I haven’t heard noises that loud in decades. Being a part of this young man’s project was a huge amount of fun. I actually knew something about this engine and could help Justin with it, because decades ago I researched the military work done on them in the 1950’s and 1960’s. I always wanted to build one myself, but never actually did it. (That may change, this was just too much fun.)
Added 11-13-11:
Here is the first of two QuickTime Movie (.MOV) files I got from Justin. You can see the tube slowly warm up and quit spewing unburned fuel from the inlet (a thin whitish spray). You can also get a sense of the 80 Hertz "singing" tonal quality of the sound, but no real hint of how loud it was. Upon shutdown, the flames from the inlet are propane residuals from the fuel line venting into a very hot environment.
Here is the second movie file from Justin. In this one, the tube is quite warm and operating very well at near-full thrust. You can see him disconnect the spark while it runs, with absolutely no effect upon the operation of the tube.
Added 12-7-11:
Since this article originally posted, Justin has mounted his 50-pound thruster to an old golf cart, and driven it at the Hearne, TX airport (an uncontrolled field). The video is of a pass he made after the tube was fully warmed up. The speed is close to the control limit for that cart.
Justin has since begun procuring parts and materials for a much larger thruster.

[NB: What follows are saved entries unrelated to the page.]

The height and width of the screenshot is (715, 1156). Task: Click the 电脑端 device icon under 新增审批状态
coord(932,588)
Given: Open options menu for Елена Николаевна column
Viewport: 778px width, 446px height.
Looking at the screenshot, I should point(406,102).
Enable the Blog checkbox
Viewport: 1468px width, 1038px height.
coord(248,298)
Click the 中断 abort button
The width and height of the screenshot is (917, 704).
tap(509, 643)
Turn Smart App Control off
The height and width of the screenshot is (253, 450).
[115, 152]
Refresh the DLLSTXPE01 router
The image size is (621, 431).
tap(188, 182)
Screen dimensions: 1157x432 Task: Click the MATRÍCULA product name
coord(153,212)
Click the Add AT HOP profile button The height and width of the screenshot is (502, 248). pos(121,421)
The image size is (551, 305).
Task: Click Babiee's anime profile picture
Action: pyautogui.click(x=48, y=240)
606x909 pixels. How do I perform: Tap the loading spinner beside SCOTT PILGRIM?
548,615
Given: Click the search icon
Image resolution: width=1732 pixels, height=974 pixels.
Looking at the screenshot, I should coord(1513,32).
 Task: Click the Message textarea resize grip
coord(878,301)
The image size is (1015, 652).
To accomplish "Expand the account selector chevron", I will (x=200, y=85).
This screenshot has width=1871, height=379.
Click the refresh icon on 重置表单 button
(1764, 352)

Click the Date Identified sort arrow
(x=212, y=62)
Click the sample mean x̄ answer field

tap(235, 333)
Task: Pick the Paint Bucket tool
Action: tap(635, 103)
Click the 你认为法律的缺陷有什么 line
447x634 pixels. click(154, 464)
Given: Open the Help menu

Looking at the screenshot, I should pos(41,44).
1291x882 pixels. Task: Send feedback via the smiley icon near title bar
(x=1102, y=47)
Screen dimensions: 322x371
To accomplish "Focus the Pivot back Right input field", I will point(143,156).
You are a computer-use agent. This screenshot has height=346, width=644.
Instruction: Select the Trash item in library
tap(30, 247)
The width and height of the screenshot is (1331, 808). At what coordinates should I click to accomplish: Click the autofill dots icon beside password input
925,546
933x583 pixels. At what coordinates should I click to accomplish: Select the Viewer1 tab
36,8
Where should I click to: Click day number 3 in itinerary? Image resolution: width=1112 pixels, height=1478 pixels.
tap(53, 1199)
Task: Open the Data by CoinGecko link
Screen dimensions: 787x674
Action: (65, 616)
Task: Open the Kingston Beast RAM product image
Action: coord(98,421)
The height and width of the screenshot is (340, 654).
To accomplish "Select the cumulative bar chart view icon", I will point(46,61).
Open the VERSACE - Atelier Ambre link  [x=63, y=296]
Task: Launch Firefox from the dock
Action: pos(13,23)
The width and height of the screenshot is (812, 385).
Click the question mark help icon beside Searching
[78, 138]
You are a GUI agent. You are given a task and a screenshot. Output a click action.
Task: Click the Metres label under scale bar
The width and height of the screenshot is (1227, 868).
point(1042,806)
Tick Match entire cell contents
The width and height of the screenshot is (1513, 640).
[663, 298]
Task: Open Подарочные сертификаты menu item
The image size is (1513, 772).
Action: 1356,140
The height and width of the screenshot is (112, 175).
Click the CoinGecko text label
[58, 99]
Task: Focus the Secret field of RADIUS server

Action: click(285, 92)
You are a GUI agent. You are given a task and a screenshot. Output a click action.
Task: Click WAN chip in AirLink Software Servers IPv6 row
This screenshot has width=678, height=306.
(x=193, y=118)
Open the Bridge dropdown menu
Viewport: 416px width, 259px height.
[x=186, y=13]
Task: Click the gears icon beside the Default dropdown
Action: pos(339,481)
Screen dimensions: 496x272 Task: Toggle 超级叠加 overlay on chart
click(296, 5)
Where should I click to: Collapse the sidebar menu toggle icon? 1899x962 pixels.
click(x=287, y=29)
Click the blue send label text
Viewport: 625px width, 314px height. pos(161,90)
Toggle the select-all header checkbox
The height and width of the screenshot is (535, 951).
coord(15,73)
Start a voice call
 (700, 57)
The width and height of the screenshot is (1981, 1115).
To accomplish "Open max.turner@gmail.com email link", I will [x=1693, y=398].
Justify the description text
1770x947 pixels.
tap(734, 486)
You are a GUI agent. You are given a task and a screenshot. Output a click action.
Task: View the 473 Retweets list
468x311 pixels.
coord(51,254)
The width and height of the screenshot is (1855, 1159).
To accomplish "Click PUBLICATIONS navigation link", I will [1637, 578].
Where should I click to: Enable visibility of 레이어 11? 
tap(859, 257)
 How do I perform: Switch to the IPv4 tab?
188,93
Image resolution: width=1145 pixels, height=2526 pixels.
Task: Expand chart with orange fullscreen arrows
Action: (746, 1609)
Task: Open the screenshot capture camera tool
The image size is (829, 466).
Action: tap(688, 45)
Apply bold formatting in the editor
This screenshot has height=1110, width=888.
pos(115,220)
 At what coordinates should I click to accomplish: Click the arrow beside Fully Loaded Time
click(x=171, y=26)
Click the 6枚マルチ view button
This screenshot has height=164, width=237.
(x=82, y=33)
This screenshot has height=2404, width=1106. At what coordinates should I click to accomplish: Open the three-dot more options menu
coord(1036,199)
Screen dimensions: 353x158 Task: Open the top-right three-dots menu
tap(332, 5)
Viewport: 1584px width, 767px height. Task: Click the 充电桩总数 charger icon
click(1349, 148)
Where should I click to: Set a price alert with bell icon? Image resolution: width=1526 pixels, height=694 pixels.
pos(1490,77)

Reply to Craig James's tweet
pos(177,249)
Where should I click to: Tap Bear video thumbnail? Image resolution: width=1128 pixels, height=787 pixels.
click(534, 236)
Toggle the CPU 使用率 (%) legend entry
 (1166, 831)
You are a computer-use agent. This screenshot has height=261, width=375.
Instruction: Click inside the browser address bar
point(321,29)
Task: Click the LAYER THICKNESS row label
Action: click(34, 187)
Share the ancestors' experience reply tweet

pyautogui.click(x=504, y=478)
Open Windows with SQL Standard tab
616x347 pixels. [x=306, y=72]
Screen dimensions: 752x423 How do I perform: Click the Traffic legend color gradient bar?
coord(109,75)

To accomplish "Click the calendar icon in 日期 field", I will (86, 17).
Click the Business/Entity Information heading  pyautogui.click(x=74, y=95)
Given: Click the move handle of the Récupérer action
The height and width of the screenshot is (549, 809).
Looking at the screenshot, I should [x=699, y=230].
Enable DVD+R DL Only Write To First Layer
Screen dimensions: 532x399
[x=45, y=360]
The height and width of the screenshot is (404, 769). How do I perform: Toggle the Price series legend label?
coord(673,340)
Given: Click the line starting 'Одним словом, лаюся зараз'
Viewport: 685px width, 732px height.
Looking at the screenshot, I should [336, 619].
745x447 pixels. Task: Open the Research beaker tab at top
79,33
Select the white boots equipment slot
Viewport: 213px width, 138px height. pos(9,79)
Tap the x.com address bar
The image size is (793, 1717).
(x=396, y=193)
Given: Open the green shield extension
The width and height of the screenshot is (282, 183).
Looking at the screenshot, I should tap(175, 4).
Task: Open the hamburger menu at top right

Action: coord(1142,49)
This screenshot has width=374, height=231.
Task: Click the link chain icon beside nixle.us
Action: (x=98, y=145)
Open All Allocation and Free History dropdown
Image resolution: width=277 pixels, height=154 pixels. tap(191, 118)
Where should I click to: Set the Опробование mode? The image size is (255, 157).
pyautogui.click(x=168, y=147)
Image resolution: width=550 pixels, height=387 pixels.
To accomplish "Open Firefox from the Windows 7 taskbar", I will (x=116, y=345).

Saturday, October 29, 2011
October 29, 2011, Update
Mars Mission / Paper Presentation at Mars Society Meeting August 2011
That project is completed. I stand by my earlier statements that we could put men safely on Mars and return them safely, for under something like $50 billion. It would take a space agency that we do not currently have, and a contractor base that we do not currently have, to accomplish this. The real take-home lesson is that the agency and contractor base we have built and maintained all these decades is the wrong setup.
I did revamp the program back-up to solid-core nuclear “slowboat” from the original VASIMR-based fast-trip. The baseline is still gas-core nuclear fast-trip. As it turns out, VASIMR is just another electric ion drive, no better than the others in terms of performance potential. None of those is suitable for fast manned trips to Mars. I did add some better orbit trajectory estimates. See the 9-6-11 posting “Mars Mission Second Thoughts Illustrated” for those details. The original posting of paper content was 7-25-11 “Going to Mars (or Anywhere Else Nearby) the posting version”.
Ethanol Vehicle and Engine Work
That is now completed. I have decided that it is easier and more effective for most people just to use stiff gasohol blends E-20 to E-35, than it is to come up with shade-tree conversions for still-higher blend ratios. For some vehicles and engines, conversions are easy, for others, not so much.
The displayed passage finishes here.